Attending a Friends of the Botanical Gardens, Sheffield talk today, I picked up some useful tips on growing Heucheras, Heucherellas & Tiarellas from Vicky Fox of Plantagogo. I'm sharing my notes here because, a) it will help me remember, and b) in case they are of use to others.

How to tell the difference between these three hardy perennials
Heuchera: the leaves have veins and a wider range of colours; the flowers are bell-shaped

Tiarella: the leaves have 5 or 7 lobes and less variation of colour compared to Heucheras. The flowers are frothy-looking, individual flowers star-like.

Heucherella: yes, these are a cross between Heucheras and Tiarellas. The leaves have the shape and markings of a Tiarella and the colours of a Heuchera.

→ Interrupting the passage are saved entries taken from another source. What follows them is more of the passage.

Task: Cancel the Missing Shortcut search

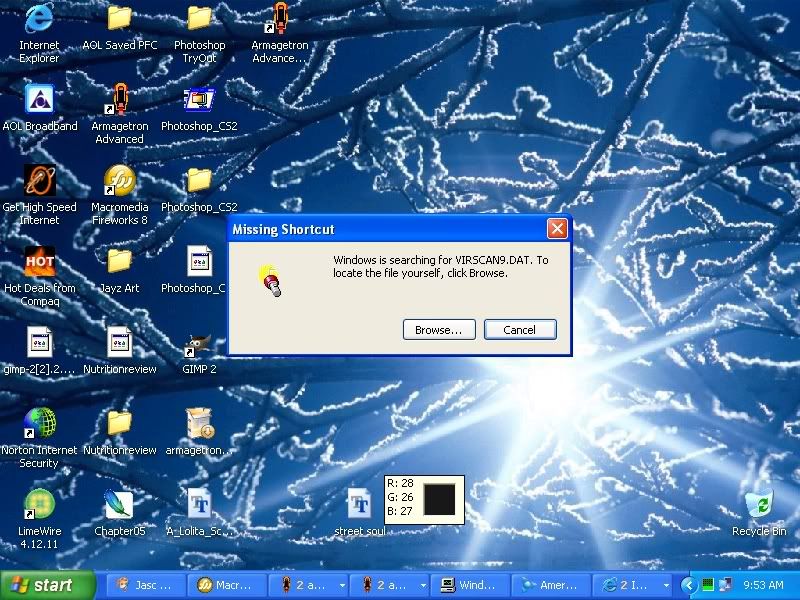Action: tap(520, 330)
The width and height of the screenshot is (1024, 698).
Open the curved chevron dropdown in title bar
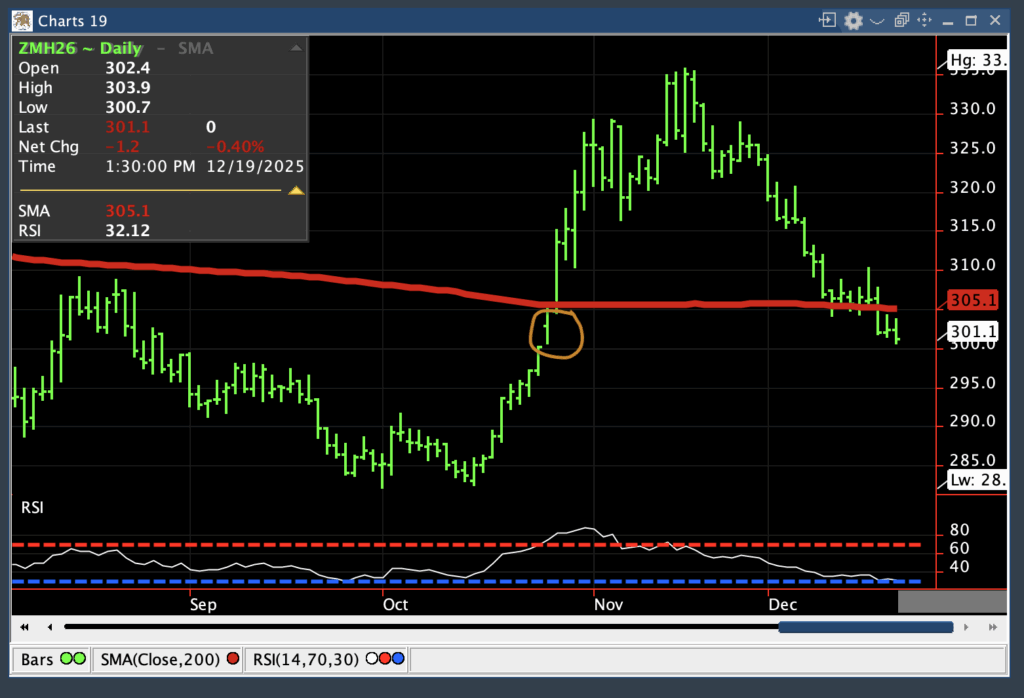coord(877,20)
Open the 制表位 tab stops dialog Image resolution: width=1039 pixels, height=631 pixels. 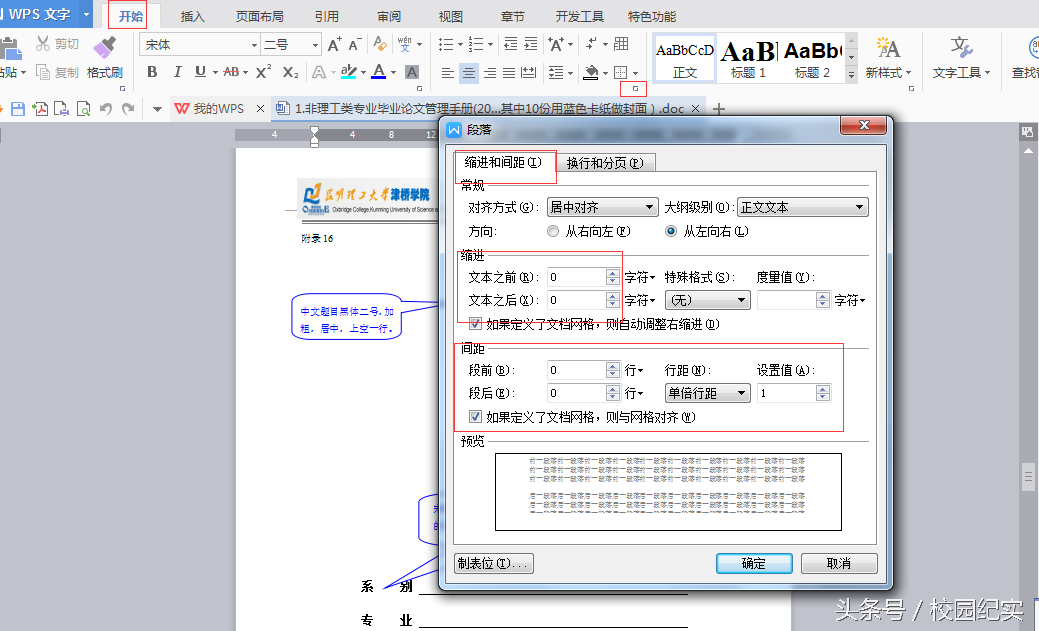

 Tiarella 'Morning Star' with 5/7 star lobed leaves

Growing and maintenance information
  • They are evergreen hardy perennials, grown more for their wonderful foliage than their flowers. Though the flowers are pretty too.
  • The darker/brighter the leaves of Heucheras etc are, the more likely they can take full sun. Conversely lighter/greener more shade. So...
    • Tiarellas do not like full sun
    • Heucherellas not so keen either
    • Golden/lime colour leaves great for full shade
  • The 'city series' (i.e. Paris, Milan) have a longer flowering period
  • They love growing in leafmold and bark - mimicking their natural habitat
  • They can take some dry weather, i.e. say a couple of weeks, but will need regular watering in hot summers (because we get those a lot...)
  • They don't like being waterlogged and will die quickly in these condition. So for heavy Sheffield clay soil you need add compost/drainage material. 
  • They aren't just for borders. They make great hanging basket plants, and there are some trailing varieties. And because they are evergreen and can take shade, you can have a all-year-round hanging basket.
  • They are great for containers (make sure they have good drainage), including shady mixed containers with say Heurcheras and Ferns.
  • They can be grown in pallets to make a vertical/living evergreen wall
  • They are fairly low maintenance. You just need to pick off any dead leaves, otherwise they can start to get woody/leggy. If they get woody/leggy, mound up some compost/leafmold around them in autumn and next spring you should get lots of new shoots.
  • Easy to propagate - snap off a section and pot up.
  • Don't bury the crown of the plant, as this can kill it off.
  • They can get 'Heuchera rust'. A sign is dimples on the leaves. If you turn the leaf over, you will see rust underneath. Remove any leaves and either burn them or put in general waste bins. Don't put them in home compost bins as it won't kill the rust off.
  • Even though the flowers are tiny, bees love these plants and will be all over them. So biodiversity - tick!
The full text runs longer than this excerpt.